Pocket Dimensions and Angles?

bes

AzB Silver Member
Silver Member
Played for a couple hours on a double shimmed GC last night and had all sorts of problems. The corner pockets were probably around 4.25" - likely a shade under - but I don't think that was the biggest problem. The pocket cuts looked "funny" and they just didn't seem to accept balls well at all. Anything not in the middle had to be pocket speed. I can't count how many balls were left in the jaws.

I know all, or nearly all pool table corners are not cut parrallel 135 degrees. I've seen recommendations for 141 and 142 degrees. I think the pockets last night were cut with even bigger angles - sure looked like it.

Stupid question: Why AREN'T the corner pockets cut at 135 degrees?

Second Stupid Question: Will a stack of shims change the pocket angle?

Third: Will shims make an otherwise "acceptable" pocket start rejecting more shots? Talking about shots that look like they "should" drop.

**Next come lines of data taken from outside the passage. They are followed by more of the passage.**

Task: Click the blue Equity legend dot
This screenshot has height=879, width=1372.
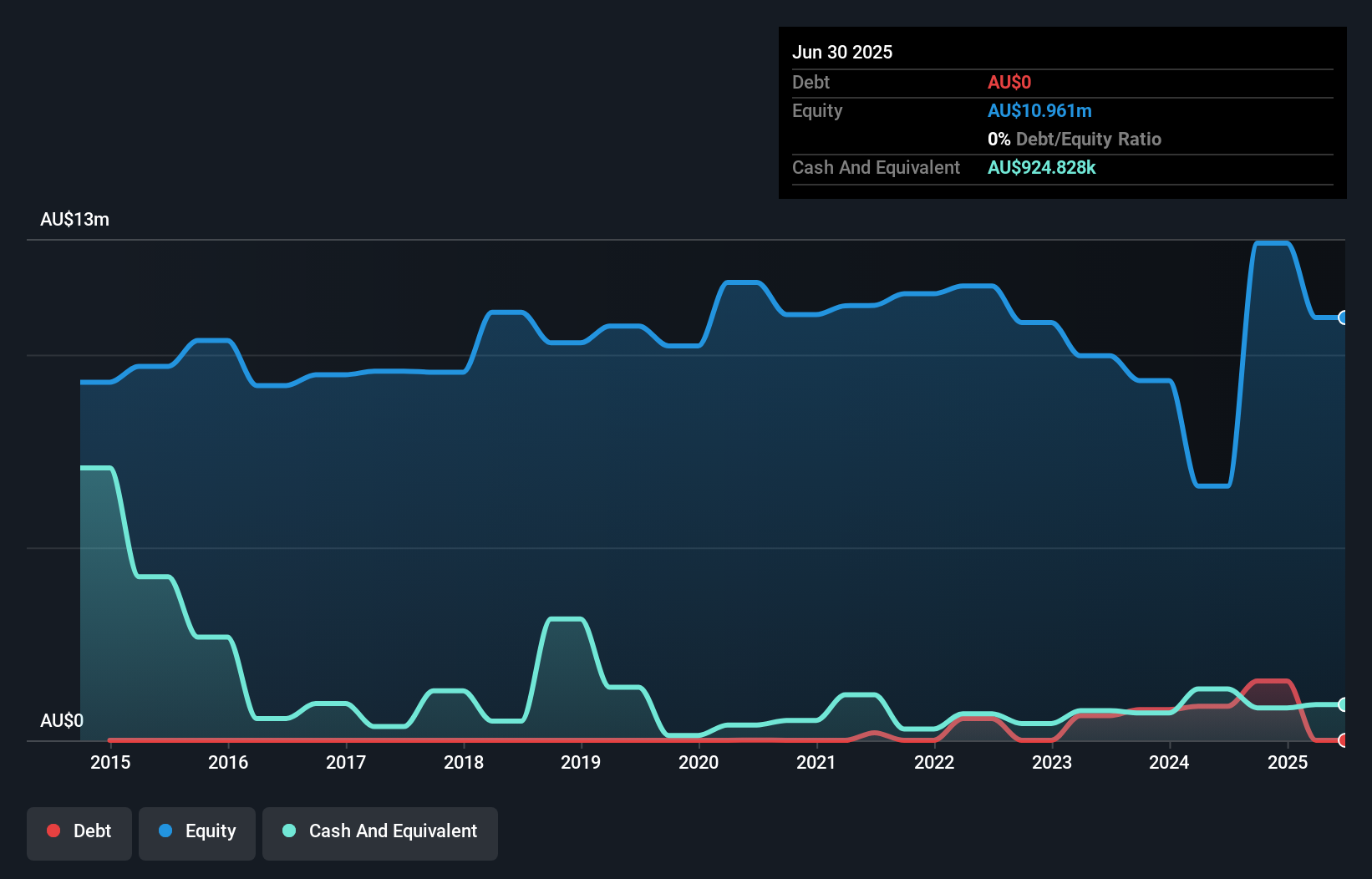Action: [x=165, y=831]
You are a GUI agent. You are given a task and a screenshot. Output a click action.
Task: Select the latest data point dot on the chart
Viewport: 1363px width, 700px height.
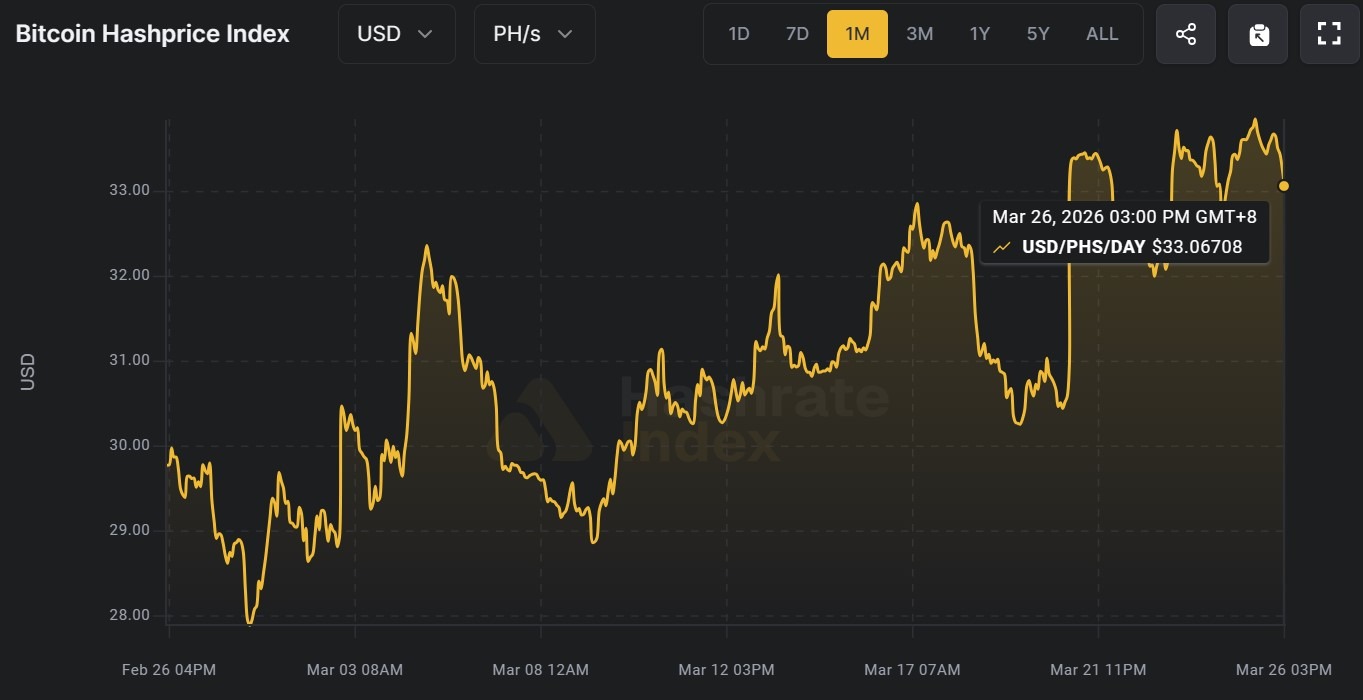(x=1284, y=186)
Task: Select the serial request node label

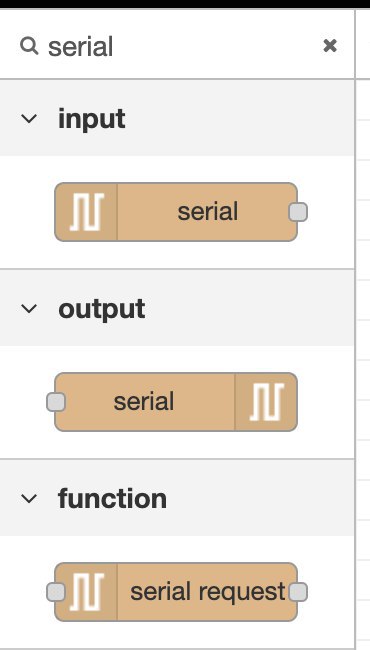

Thanks for any enlightenment!

bes
 
Nobody?
bes

I'm in the process of redoing my GC and had all the same questions. A 135 degree angle (or 45 if you will) makes balls shot down the rail go in when maybe they shouldn't. The straighter the angle the easier the pocket approaching from the rail, assuming there's some down angle on the pocket so you're not hitting the facing in the horizontal center. Valley tables are made like this I assume to get the game moving along for coin op. Time is money after all. The original GC pockets are about 143 with very little quality control. One facing can be one or two degrees different on the same pocket. Shimming these pockets makes them play as you describe where it's virtually impossilbe to make a ball down the rail with speed. There seems to be consensis now days that the Diamond cut pocket is optimum for accepting balls that belong down and rejecting one's that shouldn't go. This optimum angle can however be adjusted slightly for personal preference, slightly decreasing the bevel angle or increasing the down angle can make it play noticable easier without changing the pocket size. IMO a pocket size smaller than about 4 and a quarter makes for an unnaturally hard pocket shot down the center. But I'm just a B player as are most of my friends and we want to run out some times. A pro probably wont agree.
 
Nobody?
bes

Think about this for a second. The pocket castings on GC1-2-3's are 4 5/16" from point to point, and if the pocket angles start there and go out from there in a wider direction, that's great. But say you want a 4 1/2" pocket opening, and you want the pocket angles to be parallel to each other, take a tape measure and measure the back throat of the pocket at 4 1/2" wide...and see how much of the pocket casting would be sticking out in the throat of the pocket for the balls to hit on the way in:cool:

Glen
 
Think about this for a second. The pocket castings on GC1-2-3's are 4 5/16" from point to point, and if the pocket angles start there and go out from there in a wider direction, that's great. But say you want a 4 1/2" pocket opening, and you want the pocket angles to be parallel to each other, take a tape measure and measure the back throat of the pocket at 4 1/2" wide...and see how much of the pocket casting would be sticking out in the throat of the pocket for the balls to hit on the way in:cool:

Glen

Glen, your response makes sense from a retrofit standpoint of an existing table. However, I believe the OP was asking why aren't pocket facings designed by the table manufacturers to be parallel? I'm sure several companies tried parallel facings in the hundreds of years tables existed. Do you know why they are not standard today?